Magazines trash men's body image, too

A new study shows that men, like women, feel insecure about their bodies after looking at photos of impossibly beautiful female models.

Published November 10, 2008 4:10PM (EST)

Here's the kind of gender equality I'm not happy to see. A recent study led by University of Missouri professor Jennifer Aubrey found that reading "lad mags" can make men feel lousy about their bodies, just as reading Cosmo and Glamour can tank the average woman's self-esteem. But there's a curious twist: Men feel more insecure after viewing images of female models -- the kind magazines like FHM, Maxim and Stuff are full of -- but don't report much of a change in body consciousness after viewing fashion spreads featuring male models.

Apparently, women fret about not being able to look like the female models, but men (straight ones, anyway) just fret about not being able to get them into bed. To test this theory, the researchers broke the men into two groups and showed half of them images of gorgeous women cavorting with regular schlubs. Says Aubrey, "When the men felt that the model in the ad liked average-looking guys, it took the pressure off of them and made them less self-conscious about their own bodies."

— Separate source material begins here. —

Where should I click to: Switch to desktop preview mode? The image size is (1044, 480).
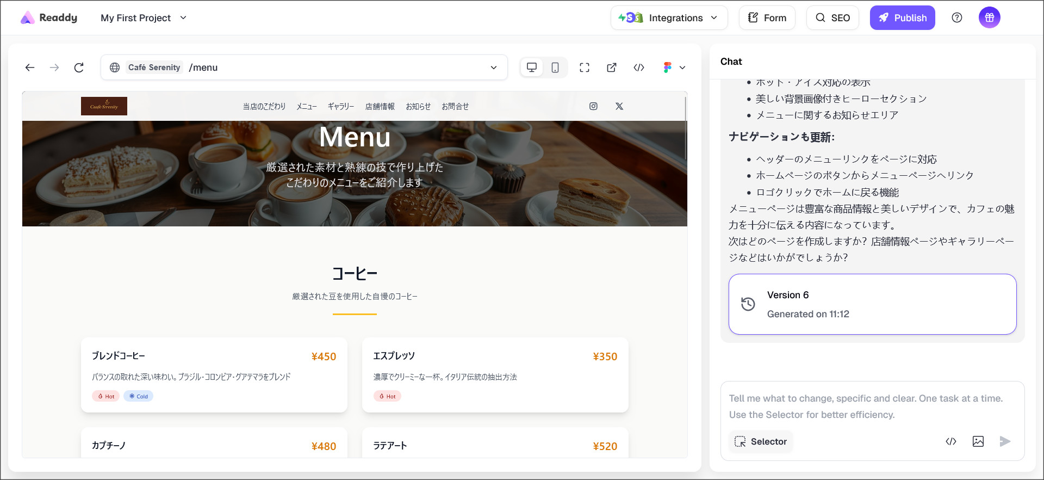[x=532, y=67]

I'm guessing that dropping Joe the Model into the shot wouldn't make the average woman feel any less insecure, though. So it seems clear to me that if a large percentage of both men and women feel shitty about themselves while looking at impossibly beautiful female models, yet not at male ones, the best solution is to start saturating our popular culture with images of really, really ridiculously good-looking men, posthaste. Seriously, y'all. Think of the children. 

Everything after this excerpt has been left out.